Today our world has many new mediums for artistic expression. Radio, Film, TV, RPGs, Computer Games, Animation, among those that come to mind. RPGs have captured my attention because they really represent a fundamental connection to story telling in a way that the others do not. Namely that the Player becomes part of the Art. The reason this is meaningful, I feel, is because the player identifies with their character in the RPG in a way that he or she simply can not with another medium, because only in RPGs is the Character actually the Player, like an alter ego. This identification with the character, and through the character the story, is more profound that I think most Gamesmasters yet realise; even those such as myself who have been playing and gamesmastering since the mid to late 70's when the game came out.
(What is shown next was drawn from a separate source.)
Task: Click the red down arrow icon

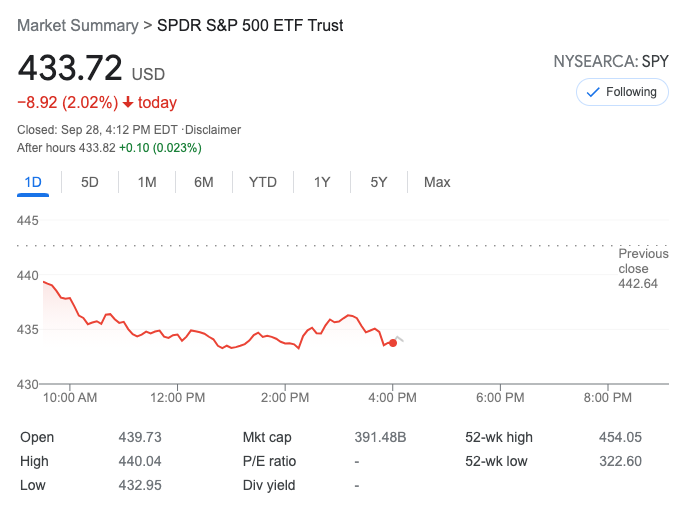Action: [x=128, y=102]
"My goal is to tell healing stories, and to teach people who are telling sickness stories how to sing a different tune. In Coyote Wisdom... If story and illness are connected like chicken and egg, then we cannot just diagnose the illness; we must also "diagnose" the story, meaning that we must understand the illness as something created through the mutual entanglements of relationship - entanglements of biology, culture, and spirit. Language is the vehicle for exploring these webs of connections."

- Coyote Wisdom, by Lewis Mehl-Madrona, M.D., Ph.D.

My goal is to explore the domain of symbolism and learn to understand stories, our stories, our games, and our RPG experiences as reflections of our inner selves, and to understand that the stories we tell ourselves truly do influence everything about us, from our outlook, to our energy, to our health; indeed to the very core of our being.

Because I feel this way I am struggling against this current wave of nihilism in story telling.

It is not the end of the world as we know it, and at this point, I doubt anyone feels fine.

The answer is in the souls of all great epics and stories of yore, which are all around us, beneath us, within us and around us. We have, like beauty itself, but to open our eyes to behold it.